Chi Mei's Chao, for example, puts on his sportswear whenever time permits to play softball on weekends with the company's employees.

Chi Mei's softball league, dubbed "the world's biggest club," is composed of 10 teams and plays on a dedicated softball field that was built by the company near its factory complex.

"What Chi Mei provides is a sense of family. It not only takes care of its employees, but also their families," Chao says.

Google Taiwan also saw a new social group set up recently – Women@Google. Nicki Hsu, the manager of the company's People Operations, says it's impossible to pinpoint the number of groups like this that have been set by company employees.

"We believe that employees can decide what they want for themselves. This kind of learning is the most interesting and effective," Hsu explains.

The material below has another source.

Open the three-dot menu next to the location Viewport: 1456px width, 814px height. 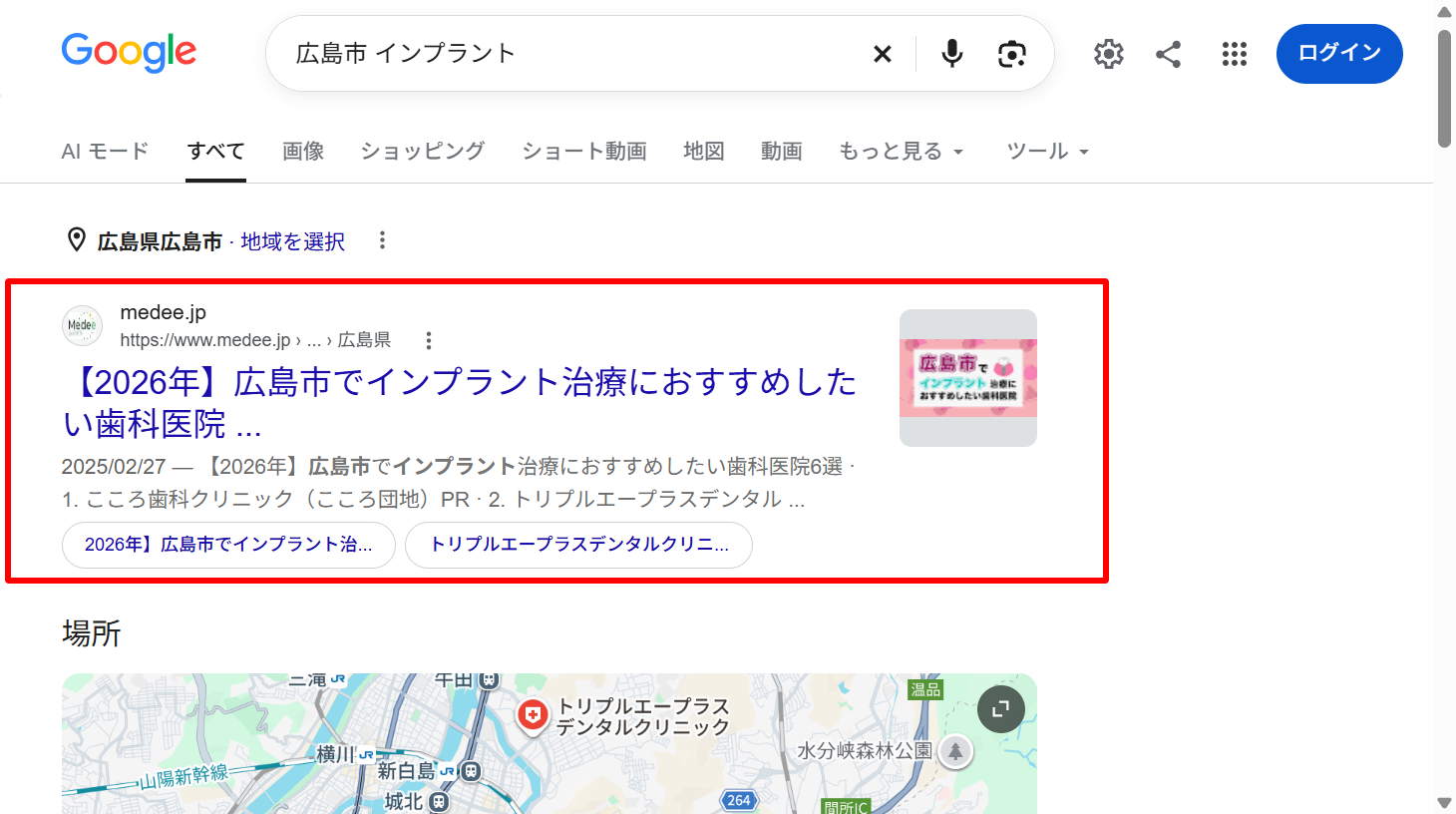coord(382,240)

One employee recently sent out an e-mail right before lunch inviting others with similar interests to catch a movie that afternoon, a fairly common occurrence at Google.

Hsu explains that the company allows employees to be extremely independent and it trusts that they have a reason for doing things that may seem unorthodox. That high level of trust helps generate a strong degree of team cohesion.

"When people are that close, there's no way of not knowing who is truly talented," Hsu says.

It cannot be denied, however, that the compensation being offered by Chinese enterprises to top people far exceeds that which Taiwanese enterprises can pay, and they are now not only targeting the cream of the crop, but also mid-level managers responsible for day-to-day operations.

Deloitte's Huang says that no matter how strong Taiwan's most admired companies are, the government must urgently come up with human resource policies that address issues ranging from citizenship to the tax system. Otherwise, Taiwan-based enterprises will be mere bystanders as Singapore, South Korea and other neighbors relentlessly snatch up Taiwan's top talent.